MATERIAL PROVIDED Block Start

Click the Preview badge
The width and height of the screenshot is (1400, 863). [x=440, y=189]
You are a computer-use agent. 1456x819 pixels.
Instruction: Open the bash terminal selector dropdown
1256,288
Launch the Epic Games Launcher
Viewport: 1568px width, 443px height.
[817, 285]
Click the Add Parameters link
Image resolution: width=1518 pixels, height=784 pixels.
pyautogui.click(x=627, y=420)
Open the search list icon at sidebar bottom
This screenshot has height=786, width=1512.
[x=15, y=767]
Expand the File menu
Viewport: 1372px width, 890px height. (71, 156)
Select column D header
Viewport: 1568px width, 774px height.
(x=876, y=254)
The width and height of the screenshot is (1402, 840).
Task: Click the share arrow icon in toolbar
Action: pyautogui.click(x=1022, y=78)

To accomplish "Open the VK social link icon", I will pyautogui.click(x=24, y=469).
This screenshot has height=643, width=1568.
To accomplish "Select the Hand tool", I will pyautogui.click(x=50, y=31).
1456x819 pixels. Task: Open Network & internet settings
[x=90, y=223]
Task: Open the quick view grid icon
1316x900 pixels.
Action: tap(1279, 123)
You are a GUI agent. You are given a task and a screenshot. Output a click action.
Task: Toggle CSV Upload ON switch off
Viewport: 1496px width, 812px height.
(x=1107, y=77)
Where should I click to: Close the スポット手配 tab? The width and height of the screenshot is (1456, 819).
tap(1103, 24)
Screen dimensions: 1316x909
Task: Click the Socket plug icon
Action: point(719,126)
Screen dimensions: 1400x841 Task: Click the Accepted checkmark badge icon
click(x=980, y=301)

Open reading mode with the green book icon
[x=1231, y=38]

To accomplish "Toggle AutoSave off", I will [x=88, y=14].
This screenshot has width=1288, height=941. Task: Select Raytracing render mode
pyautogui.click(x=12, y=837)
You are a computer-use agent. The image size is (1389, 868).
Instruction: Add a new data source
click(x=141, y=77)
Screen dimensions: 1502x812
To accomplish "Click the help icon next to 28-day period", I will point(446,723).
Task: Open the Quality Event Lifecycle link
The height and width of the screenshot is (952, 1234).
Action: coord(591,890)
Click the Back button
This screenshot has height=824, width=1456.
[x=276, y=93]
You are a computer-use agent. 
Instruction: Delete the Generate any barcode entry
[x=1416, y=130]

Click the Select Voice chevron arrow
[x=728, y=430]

MATERIAL PROVIDED Block End

WORK REQUEST.
Find the line with "The height and" in the listing. Reproduce it and all the lines after it, exactly, through the last line.

SOLUTION FOR THIS PROBLEM.
The height and width of the screenshot is (952, 1234).
Action: coord(591,890)
Click the Back button
This screenshot has height=824, width=1456.
[x=276, y=93]
You are a computer-use agent. 
Instruction: Delete the Generate any barcode entry
[x=1416, y=130]

Click the Select Voice chevron arrow
[x=728, y=430]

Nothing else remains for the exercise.